Ваня молчал. Подбородок у него начал дрожать, когда толстяк направил на него дуло револьвера.
– Три!
– Да не знаю я!! – завизжал Ваня. – Я никакую девчонку не видел, мамой клянусь!! Там вообще никого не было живых, кроме меня и Петровича!! Честное слово, я не знаю! Не стреляй!..
Толстяк посмотрел на Борисыча и опустил пистолет.
– Посмотри, – сказал толстяк, – а этот придурок обоссался.
Он указал дулом пистолета на темную лужу, расплывающуюся вокруг сидящего на земле Вани.
– Ладно, – устало проговорил Борисыч, – поехали отсюда. Видно, эта сука ускользнула от нас… Со всеми бабками…
– И что теперь? – спросил толстяк, пряча пистолет обратно за пояс.
– Что-что… – прохрипел Борисыч и сплюнул себе под ноги. – Все кончилось, понял?
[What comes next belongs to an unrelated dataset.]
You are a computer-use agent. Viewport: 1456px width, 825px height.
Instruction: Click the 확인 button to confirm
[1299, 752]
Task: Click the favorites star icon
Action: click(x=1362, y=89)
Денег нам не видать… Теперь валить надо заложницу, вот что… Все…
ГЛАВА 13
– И что теперь? – Саша узнала голос бармена-буфетчика и очнулась ото сна.
Вернее – очнувшись ото сна, тотчас услышала этот голос – и узнала.
– Что-что… – Саша даже вздрогнула, и всякая мысль о сне у нее пропала, как только прозвучало это хриплое «что-что». – Все кончилось, понял? Денег нам не видать… Теперь валить надо заложницу, вот что… Все…
Это, конечно, говорил Эдик. То есть – Семен Борисович. Уж этот-то голос Саша не спутает ни с чьим другим.
Она подползла к щели в стене гаража.
Так и есть – бармен-буфетчик и Эдик направлялись к длинному черному «Мерседесу», стоявшему совсем рядом от сарая – в нескольких метрах.
«Валить заложницу! – вспыхнуло в сознании Саши. Ее даже подбросило от этих слов – она больно ударилась головой о днище автомобильного остова, под которым лежала, – эта боль заставила ее соображать и действовать быстрее. – Значит, Эльвира Максимовна жива! Значит, они еще не убили ее, но… Но очень скоро убьют…»
Саша сейчас совсем забыла о том, что когда-то решила ничего не предпринимать для спасения Эльвиры Максимовны. Сейчас ничего не предпринять значило было для нее абсолютно то же самое, что собственноручно Эльвиру Максимовну убить.